Striated Preferentially Expressed Protein Kinase (SPEG) in Muscle Development, Function, and Disease
Round 1
Reviewer 1 Report
This paper is dedicated to the actual research problem - CNMs, congenital myopathies. Process of SPEG gene encoding to MTM1, DNM2, and BIN1 highly similar pathogenesis is clearly described . Degeneration of striated muscle tissue , fragmentation sarcomeres , role of satellite cells in myogenesis, mechanisms of this highly coordinated process is well described. Paper is actual from theoretical as well as from clinical aspects. My suggestion - publish in present form.
Author Response
Thanks for the comments.
Reviewer 2 Report
This is a well-written and well-reasoned review focusing on the role of Striated preferentially expressed protein kinase in muscle development, function, and disease.

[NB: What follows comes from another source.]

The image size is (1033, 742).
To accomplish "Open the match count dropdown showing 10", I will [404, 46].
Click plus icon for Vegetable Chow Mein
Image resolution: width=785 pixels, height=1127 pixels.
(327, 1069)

- The sentence on lines 147-149 is unclear, and citing figure 1 seems to be out of context.
- A visual or graphical depiction and tables in a review article are more appealing than the text portion. The authors should include a few figures and tables to improve the quality of the paper.
- "Figure 1. Tissue-specific isoforms of SPEG and disease-related recessive mutations." here readers can not understand the specificity of tissue by this figure
- "SPEG and its interacting partners" a brief listing in a tabular form will be more attractive
- Concluding remarks should be compact and generally without references
- There is no good connection between the abstract and the conclusion.
Author Response
- The sentence on lines 147-149 is unclear, and citing figure 1 seems to be out of context.
Response: We have revised this sentence. Citing figure 1 is to show the location and mutation type of all reported SPEG variants.
- A visual or graphical depiction and tables in a review article are more appealing than the text portion. The authors should include a few figures and tables to improve the quality of the paper.
Response: Thanks for the comments. We have added Table 1 to summarize the interacting partners of SPEG for a better view. Although much progress has been made in understanding the function of SPEG kinase in cardiac muscles (as shown in figure 2), its role in skeletal muscle and the disease mechanism underlying the triad abnormalities and satellite cell defects after SPEG depletion remains to be elucidated.
- "Figure 1. Tissue-specific isoforms of SPEG and disease-related recessive mutations." here readers cannot understand the specificity of tissue by this figure.
Response: Thanks for the comments. We have explained the tissue-specific isoforms in the figure caption for better understanding.
- "SPEG and its interacting partners" a brief listing in a tabular form will be more attractive.
Response: We have added Table 1 to summarize the interacting partners of SPEG.
- Concluding remarks should be compact and generally without references.
Response: Thanks for the comments. We have revised this part and removed the references.
6. There is no good connection between the abstract and the conclusion.
Response: We have revised the abstract for a better summary of the context.